Skip to content

2025-04-19 : Gitaly goserver SLI violation impacting cny stage apdex

Gitaly goserver SLI violation impacting cny stage apdex (Severity 2)

Problem: Intermittent high memory pressure and high CPU usage on the Gitaly canary node (gitaly-cny-01) results in increased errors for both web and GitLab in the cny stage, impacting Gitaly goserver SLI and apdex.

Impact: The increase in errors is negatively affecting the performance and reliability of the repositories hosted on gitaly-cny-01, leading to 500 errors through the UI and errors during git operations.

Causes: Git pack-objects processes with large memory footprints linger for extended periods, leading to concurrency limits being reached and gRPC calls being queued and eventually timing out.

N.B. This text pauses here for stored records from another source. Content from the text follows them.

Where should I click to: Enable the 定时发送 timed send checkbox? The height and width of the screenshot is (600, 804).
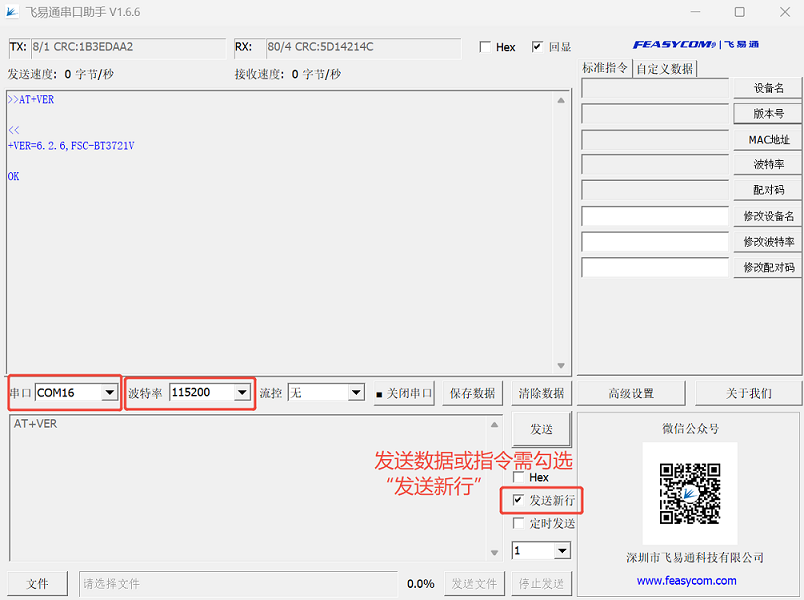pos(518,523)
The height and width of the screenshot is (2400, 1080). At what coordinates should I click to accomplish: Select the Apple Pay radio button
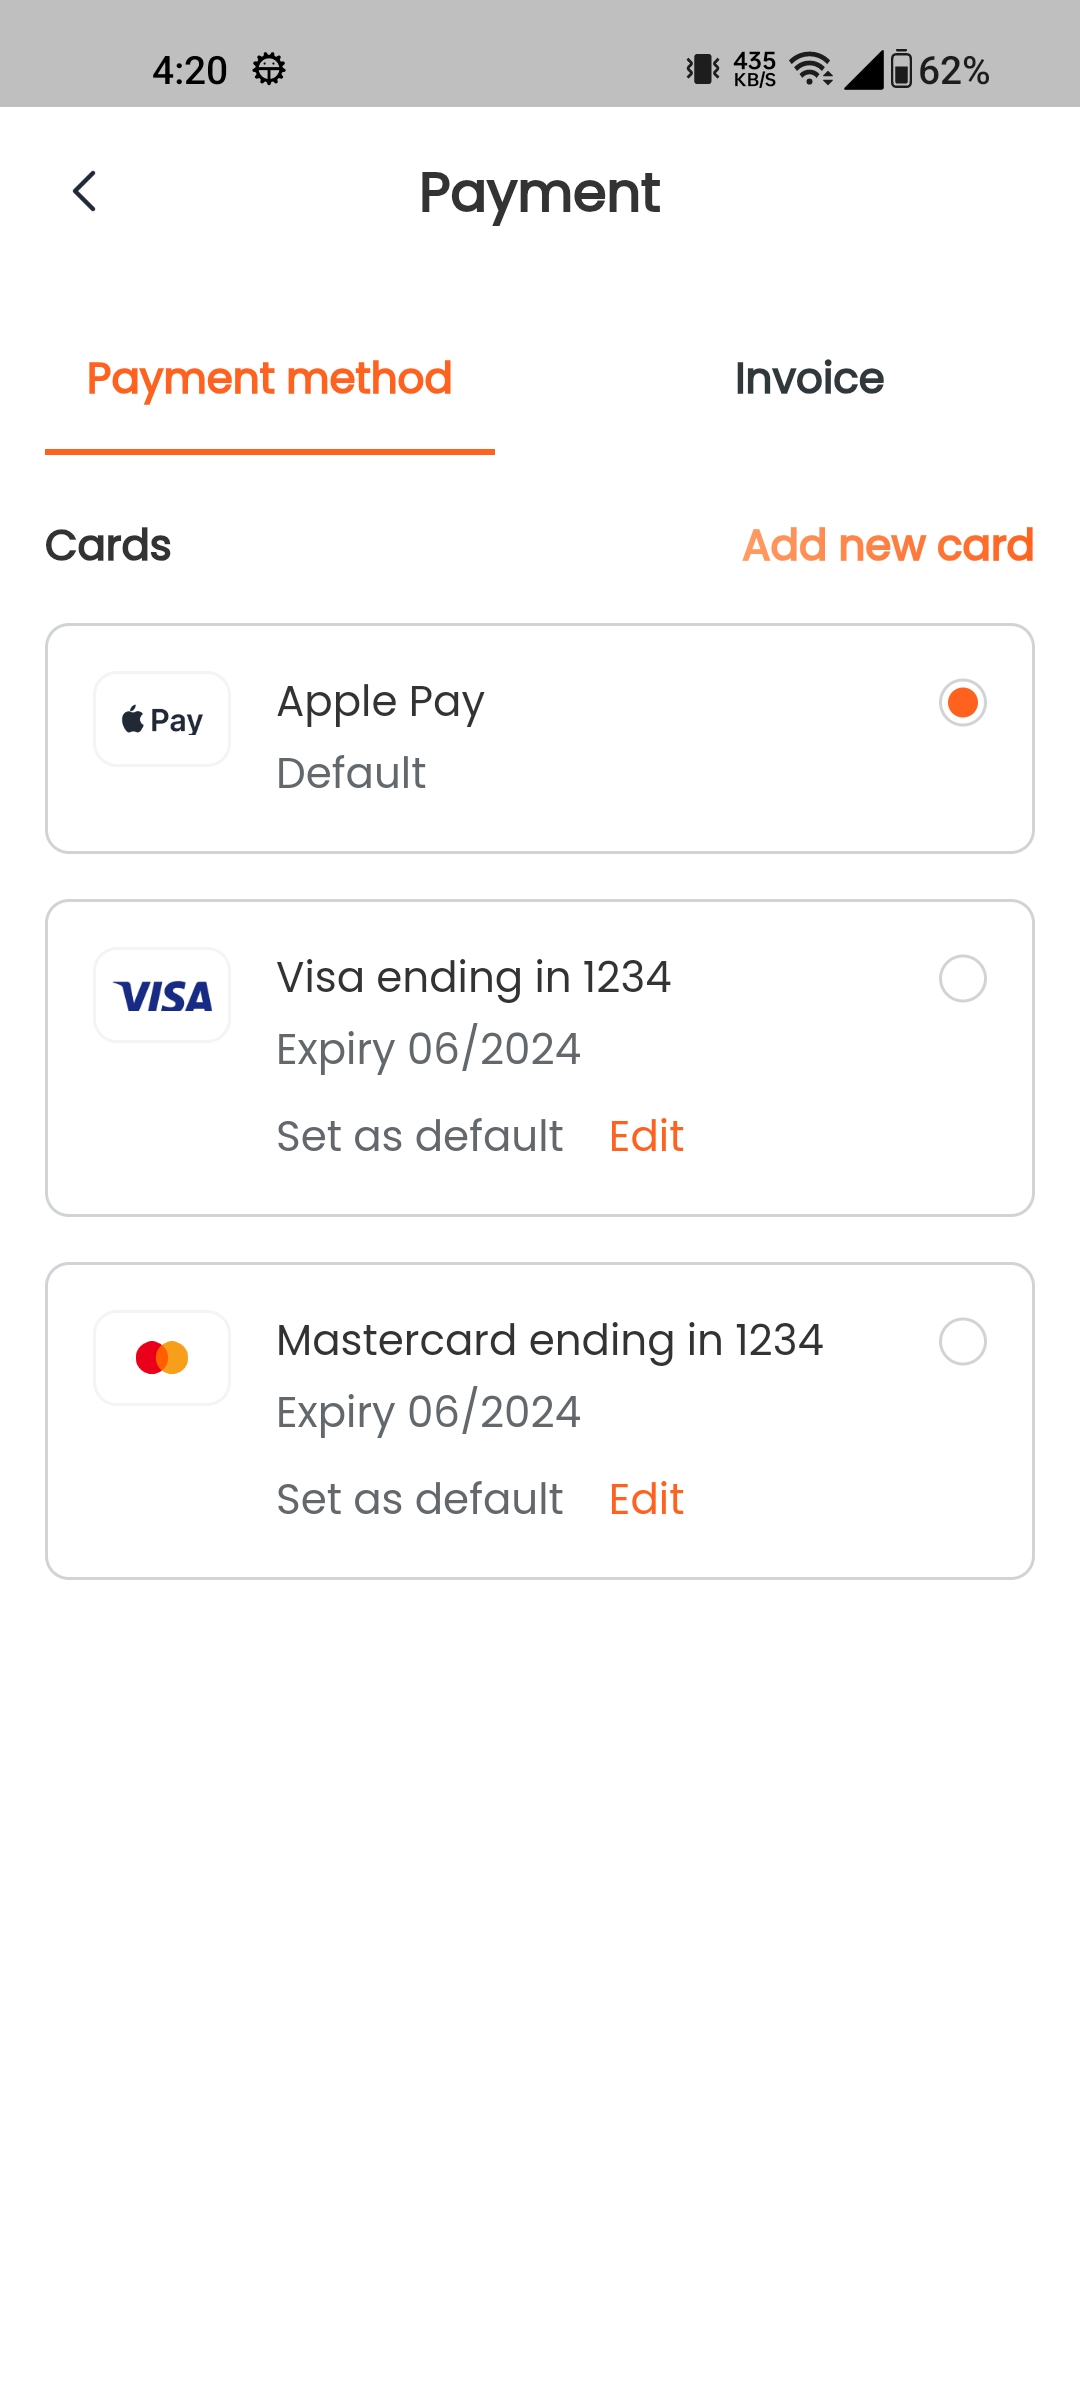pyautogui.click(x=962, y=702)
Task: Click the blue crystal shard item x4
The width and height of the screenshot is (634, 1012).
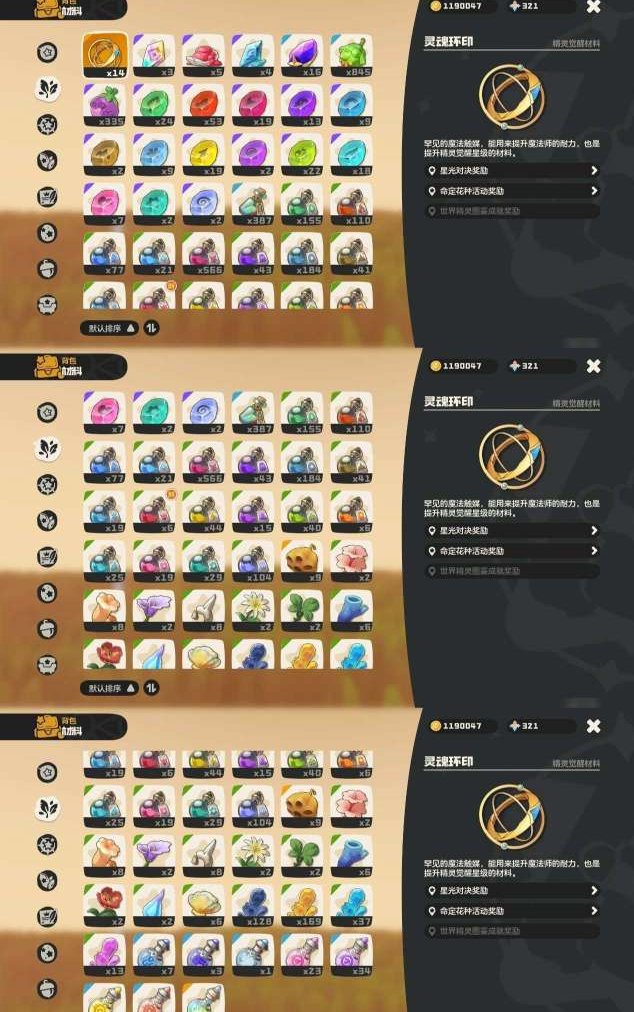Action: point(253,57)
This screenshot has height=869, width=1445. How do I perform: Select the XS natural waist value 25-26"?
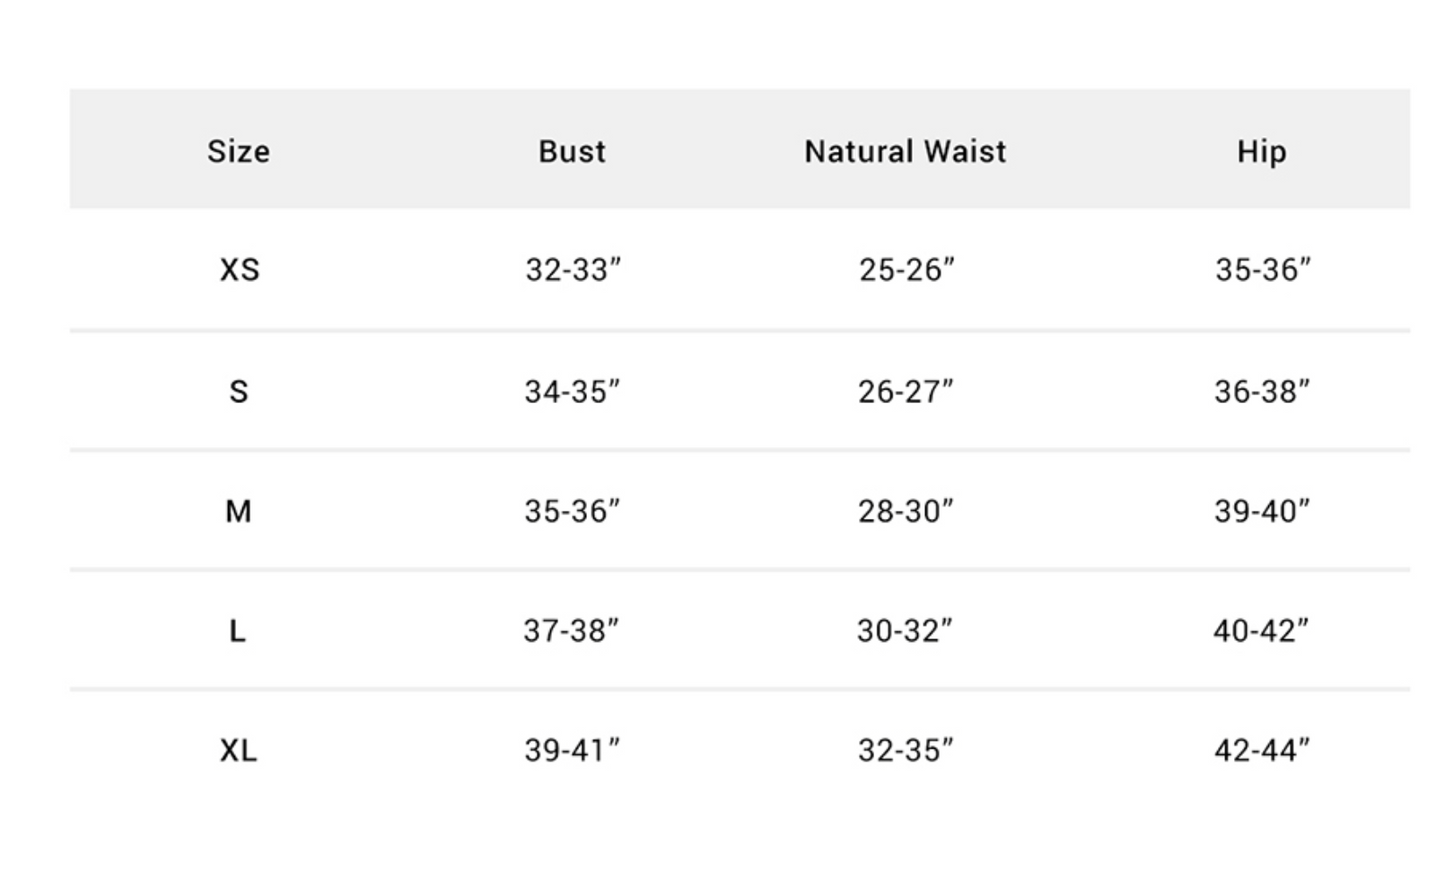906,270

Response strategy: A mitigation script to kill long-lived, memory-intensive git pack-objects processes to maintain low memory pressure was used until a permanent fix was implemented. The option to disable backpressure of pack-objects caching was deployed to production and we subsequently disabled backpressure of pack objects caching, however this did not reveal any improvement. Further investigation revealed that we should set min_occurrences to 0. This latest change significantly reduced memory pressure, as intended. The temporary mitigation is no longer necessary and has been disabled.


This ticket was created to track INC-518, by incident.io 🔥